Voorzitter, minister-president, collegas, het blijft mij verbazen dat iedereen het over een Belgisch of een federaal agentschap heeft. Wij hebben in 2002, na de bevoegdheid Buitenlandse Handel uitsluitend aan de regios te hebben toebedeeld, in een samenwerkingsakkoord een interfederaal of een confederaal, u noemt het zoals u wilt, maar alleszins geen federaal agentschap vormgegeven, een agentschap waar de regios de meerderheid van de bestuurders hebben. Een van de bevoegdheden die we dan echt en uitsluitend hebben, is Buitenlandse Handel. We hebben daar een samenwerkingsakkoord gemaakt, en het agentschap doet inderdaad interfederale en interregionale missies, met aanwezigheid van de prins.

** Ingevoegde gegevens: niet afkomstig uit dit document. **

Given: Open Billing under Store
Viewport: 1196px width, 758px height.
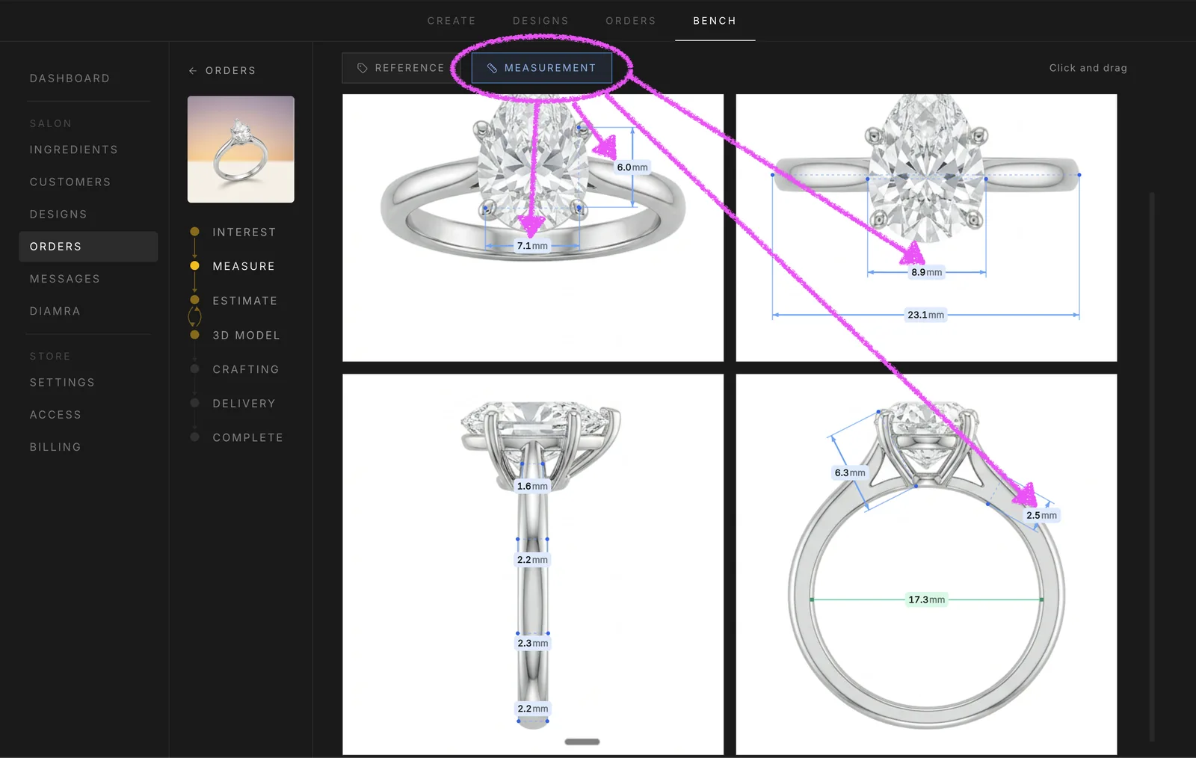Looking at the screenshot, I should [55, 447].
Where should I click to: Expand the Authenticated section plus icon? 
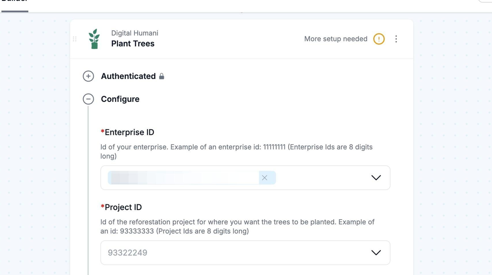(88, 76)
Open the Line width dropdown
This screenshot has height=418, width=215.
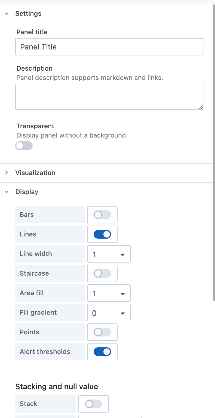click(x=109, y=254)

Het is niet de eerste keer dat u daar abdiceert, minister bevoegd voor Buitenlandse Handel. U bent nog nooit meegegaan. Niet naar Marokko, niet naar India.
Ik begrijp dat het voor u mediatiek interessanter is om eigen missies te organiseren, waarbij u dan de belangrijkste man bent, dan achter een prins te moeten lopen, zoals u het zelf ooit hebt uitgedrukt. Dat is echter niet de vraag. De vraag is: waar liggen de kansen voor het Vlaamse bedrijfsleven? Vandaag neemt het merendeel van de Vlaamse bedrijven deel aan die missie, die overigens wordt georganiseerd door ons eigen agentschap F.I.T. Ik vind dus dat u dan uw eigen idee even opzij moet zetten en wel moet mee moet met dat agentschap, onder leiding van de prins, die daar inderdaad deuren opent. De afweging is niet wat wij als politici fijn of interessant vinden om te doen. De vraag is: waar is het Vlaamse bedrijfsleven? Vandaag zijn ze in Brazilië. Ook de havens zijn daar. Misschien had de minister bevoegd voor Havens kunnen meegaan. Zij zijn in Brazilië en u bent voor de derde maal op rij niet mee.
Minister-president Peeters heeft het woord.
Voorzitter, geachte leden, Brazilië is inderdaad een heel belangrijk land. Het maakt ook deel uit van de BRIC-landen, landen wier economie zich sterk ontwikkelt. Voor onze Vlaamse bedrijven, havens en overheden liggen daar heel wat kansen. Dat is duidelijk.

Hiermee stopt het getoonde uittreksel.